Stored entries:
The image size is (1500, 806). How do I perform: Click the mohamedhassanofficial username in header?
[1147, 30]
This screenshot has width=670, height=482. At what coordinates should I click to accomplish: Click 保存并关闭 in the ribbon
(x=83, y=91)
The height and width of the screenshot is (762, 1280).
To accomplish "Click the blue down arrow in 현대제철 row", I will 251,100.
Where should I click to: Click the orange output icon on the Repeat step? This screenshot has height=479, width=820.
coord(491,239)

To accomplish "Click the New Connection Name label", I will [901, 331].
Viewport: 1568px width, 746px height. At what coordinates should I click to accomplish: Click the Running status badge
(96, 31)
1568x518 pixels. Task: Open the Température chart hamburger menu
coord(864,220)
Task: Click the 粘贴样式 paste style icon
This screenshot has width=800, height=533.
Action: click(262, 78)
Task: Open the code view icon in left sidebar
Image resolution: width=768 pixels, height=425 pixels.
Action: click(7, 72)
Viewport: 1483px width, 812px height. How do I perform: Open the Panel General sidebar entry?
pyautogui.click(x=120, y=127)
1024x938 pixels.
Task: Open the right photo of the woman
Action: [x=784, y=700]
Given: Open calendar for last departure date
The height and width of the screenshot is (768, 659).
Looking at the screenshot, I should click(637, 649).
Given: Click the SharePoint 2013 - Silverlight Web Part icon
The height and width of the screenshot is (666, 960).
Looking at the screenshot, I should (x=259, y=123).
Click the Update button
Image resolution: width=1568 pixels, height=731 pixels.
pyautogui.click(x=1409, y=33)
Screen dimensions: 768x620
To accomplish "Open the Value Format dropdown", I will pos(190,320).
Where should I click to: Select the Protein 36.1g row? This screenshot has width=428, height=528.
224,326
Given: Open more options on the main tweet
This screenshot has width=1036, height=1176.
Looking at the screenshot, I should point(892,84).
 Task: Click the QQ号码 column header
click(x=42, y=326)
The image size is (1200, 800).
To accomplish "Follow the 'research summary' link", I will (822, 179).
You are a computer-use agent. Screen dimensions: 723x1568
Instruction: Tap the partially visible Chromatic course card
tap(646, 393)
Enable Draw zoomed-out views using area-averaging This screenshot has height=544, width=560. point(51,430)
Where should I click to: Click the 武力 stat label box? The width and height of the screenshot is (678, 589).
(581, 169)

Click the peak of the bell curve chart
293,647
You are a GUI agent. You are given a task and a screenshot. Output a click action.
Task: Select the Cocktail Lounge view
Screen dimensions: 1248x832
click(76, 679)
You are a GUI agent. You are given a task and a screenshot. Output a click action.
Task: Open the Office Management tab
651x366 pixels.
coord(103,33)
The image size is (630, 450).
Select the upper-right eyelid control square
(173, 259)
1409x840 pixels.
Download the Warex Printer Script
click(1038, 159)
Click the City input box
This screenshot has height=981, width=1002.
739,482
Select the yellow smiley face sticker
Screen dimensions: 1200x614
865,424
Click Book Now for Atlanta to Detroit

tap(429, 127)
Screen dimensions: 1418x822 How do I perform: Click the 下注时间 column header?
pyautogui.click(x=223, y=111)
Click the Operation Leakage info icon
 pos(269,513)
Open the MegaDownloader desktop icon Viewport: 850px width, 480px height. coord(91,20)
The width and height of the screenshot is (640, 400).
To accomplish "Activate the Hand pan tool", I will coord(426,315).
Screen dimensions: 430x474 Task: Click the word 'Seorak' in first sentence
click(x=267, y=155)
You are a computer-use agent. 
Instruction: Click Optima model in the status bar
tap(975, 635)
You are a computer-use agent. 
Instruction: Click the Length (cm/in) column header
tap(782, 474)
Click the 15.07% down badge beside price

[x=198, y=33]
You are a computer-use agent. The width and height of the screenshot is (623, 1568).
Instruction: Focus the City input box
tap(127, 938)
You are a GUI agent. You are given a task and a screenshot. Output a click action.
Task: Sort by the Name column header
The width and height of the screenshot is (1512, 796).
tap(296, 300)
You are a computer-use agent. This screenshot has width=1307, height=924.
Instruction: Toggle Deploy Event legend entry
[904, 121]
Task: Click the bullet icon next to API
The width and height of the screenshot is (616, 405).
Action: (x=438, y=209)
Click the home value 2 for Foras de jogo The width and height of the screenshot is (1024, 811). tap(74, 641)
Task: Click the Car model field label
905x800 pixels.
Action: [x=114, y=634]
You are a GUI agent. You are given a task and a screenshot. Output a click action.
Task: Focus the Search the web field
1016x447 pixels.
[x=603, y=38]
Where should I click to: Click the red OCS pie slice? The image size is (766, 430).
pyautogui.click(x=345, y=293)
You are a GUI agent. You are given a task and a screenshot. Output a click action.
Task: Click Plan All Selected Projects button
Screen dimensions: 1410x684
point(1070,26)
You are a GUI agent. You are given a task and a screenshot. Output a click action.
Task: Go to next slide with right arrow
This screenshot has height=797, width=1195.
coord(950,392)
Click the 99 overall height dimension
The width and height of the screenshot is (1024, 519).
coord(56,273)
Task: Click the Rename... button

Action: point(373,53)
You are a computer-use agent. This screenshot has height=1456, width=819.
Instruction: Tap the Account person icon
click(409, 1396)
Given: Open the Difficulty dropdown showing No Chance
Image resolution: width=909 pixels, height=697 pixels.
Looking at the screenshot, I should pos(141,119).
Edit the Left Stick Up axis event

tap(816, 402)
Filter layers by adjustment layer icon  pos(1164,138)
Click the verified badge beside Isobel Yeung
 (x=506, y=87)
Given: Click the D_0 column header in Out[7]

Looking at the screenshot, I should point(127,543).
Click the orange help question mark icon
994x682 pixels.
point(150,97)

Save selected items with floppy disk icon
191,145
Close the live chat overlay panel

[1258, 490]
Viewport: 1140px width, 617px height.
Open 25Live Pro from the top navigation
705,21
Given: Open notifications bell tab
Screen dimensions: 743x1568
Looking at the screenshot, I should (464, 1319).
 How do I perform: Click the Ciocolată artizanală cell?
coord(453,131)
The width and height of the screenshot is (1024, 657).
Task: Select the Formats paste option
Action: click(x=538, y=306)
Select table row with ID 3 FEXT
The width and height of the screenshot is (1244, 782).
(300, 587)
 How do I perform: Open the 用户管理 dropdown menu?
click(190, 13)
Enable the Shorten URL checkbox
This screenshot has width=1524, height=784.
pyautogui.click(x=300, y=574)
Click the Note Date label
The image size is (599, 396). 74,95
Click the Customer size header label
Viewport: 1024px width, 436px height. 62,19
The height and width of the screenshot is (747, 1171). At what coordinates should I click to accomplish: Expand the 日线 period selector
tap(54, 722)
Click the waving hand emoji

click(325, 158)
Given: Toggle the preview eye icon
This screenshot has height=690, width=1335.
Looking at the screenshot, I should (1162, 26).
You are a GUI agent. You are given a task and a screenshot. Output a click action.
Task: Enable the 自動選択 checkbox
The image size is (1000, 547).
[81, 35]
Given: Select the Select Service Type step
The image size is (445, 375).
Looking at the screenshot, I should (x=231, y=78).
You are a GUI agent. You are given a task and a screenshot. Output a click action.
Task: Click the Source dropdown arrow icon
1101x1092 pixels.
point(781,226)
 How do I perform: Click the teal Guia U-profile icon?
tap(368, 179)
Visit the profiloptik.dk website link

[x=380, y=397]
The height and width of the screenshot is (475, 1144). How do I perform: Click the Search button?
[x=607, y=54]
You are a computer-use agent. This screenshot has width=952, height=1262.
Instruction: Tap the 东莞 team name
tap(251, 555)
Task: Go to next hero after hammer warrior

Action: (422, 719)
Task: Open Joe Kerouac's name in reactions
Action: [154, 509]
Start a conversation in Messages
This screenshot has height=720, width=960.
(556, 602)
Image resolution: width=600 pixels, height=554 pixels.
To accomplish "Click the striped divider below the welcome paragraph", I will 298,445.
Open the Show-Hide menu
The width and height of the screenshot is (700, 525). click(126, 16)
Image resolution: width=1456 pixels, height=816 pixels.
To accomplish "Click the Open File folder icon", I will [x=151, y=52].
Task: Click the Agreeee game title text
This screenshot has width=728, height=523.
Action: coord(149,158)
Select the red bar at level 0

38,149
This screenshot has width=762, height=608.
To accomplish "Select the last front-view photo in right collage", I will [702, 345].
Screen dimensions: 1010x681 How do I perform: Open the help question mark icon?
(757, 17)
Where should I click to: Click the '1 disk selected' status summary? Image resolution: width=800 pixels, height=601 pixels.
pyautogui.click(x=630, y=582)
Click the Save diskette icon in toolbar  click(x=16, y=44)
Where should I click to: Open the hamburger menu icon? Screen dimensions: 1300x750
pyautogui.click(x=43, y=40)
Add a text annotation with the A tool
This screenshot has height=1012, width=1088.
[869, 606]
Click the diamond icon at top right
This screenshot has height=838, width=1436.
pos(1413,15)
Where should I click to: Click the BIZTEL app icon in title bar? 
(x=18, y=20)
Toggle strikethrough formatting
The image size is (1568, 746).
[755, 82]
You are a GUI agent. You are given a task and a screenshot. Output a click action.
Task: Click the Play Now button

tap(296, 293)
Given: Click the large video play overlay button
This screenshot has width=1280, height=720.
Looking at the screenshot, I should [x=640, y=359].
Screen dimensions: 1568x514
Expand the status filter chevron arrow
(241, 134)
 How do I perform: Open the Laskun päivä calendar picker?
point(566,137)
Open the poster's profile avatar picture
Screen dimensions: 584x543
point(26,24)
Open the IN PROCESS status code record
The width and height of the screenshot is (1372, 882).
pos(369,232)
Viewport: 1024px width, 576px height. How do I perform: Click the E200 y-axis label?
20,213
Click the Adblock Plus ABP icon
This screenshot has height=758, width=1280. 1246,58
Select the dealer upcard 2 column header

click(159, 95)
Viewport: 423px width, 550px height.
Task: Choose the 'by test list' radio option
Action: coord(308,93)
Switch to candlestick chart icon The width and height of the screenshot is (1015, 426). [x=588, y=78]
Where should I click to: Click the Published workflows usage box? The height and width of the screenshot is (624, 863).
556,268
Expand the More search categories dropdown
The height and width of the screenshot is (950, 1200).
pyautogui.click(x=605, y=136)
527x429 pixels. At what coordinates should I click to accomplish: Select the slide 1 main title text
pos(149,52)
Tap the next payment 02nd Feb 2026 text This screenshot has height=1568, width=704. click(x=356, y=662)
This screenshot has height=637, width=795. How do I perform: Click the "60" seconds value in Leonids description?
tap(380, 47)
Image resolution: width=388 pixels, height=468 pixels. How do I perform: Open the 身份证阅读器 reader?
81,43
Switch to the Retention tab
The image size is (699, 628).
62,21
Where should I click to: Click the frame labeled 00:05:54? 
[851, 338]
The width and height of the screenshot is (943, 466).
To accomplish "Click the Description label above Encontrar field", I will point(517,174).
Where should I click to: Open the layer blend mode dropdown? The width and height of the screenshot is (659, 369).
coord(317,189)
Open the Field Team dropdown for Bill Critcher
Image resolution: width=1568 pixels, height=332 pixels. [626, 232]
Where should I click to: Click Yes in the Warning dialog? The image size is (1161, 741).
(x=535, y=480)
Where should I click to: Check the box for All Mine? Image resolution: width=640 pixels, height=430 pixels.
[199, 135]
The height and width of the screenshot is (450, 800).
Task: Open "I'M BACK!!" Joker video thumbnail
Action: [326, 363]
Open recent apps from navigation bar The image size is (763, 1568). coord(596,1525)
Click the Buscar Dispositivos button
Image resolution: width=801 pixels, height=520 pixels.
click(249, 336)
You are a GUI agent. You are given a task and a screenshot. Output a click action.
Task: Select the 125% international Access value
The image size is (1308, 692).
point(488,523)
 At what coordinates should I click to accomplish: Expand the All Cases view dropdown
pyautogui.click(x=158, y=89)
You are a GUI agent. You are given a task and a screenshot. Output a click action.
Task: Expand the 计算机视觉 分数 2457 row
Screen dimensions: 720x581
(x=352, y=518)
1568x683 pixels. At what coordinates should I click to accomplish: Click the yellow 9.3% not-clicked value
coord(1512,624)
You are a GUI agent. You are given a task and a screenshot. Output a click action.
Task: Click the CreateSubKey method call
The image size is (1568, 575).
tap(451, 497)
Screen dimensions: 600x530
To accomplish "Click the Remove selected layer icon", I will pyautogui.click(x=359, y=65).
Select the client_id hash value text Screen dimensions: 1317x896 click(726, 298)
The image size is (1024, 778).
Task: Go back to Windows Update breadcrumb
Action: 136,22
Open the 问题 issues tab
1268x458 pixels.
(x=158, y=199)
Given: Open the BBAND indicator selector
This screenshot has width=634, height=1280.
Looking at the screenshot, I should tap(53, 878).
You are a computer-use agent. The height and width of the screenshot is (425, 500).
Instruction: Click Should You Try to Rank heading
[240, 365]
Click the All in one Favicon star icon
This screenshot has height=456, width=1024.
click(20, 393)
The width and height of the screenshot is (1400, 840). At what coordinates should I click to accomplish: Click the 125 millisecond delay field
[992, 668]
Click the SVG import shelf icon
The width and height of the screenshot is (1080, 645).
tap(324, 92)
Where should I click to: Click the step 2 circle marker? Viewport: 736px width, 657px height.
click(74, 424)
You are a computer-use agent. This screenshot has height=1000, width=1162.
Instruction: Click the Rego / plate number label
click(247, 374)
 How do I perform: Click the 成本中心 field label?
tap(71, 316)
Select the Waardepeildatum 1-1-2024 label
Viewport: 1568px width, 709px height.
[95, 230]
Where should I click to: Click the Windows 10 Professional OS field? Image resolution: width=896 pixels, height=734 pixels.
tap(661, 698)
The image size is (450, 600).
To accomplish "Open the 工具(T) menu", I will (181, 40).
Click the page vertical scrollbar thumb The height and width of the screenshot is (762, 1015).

## What is expected
Copy every line where the word "code" is present in the entries above.

## Exercise answer
Task: Open the code view icon in left sidebar
Open the IN PROCESS status code record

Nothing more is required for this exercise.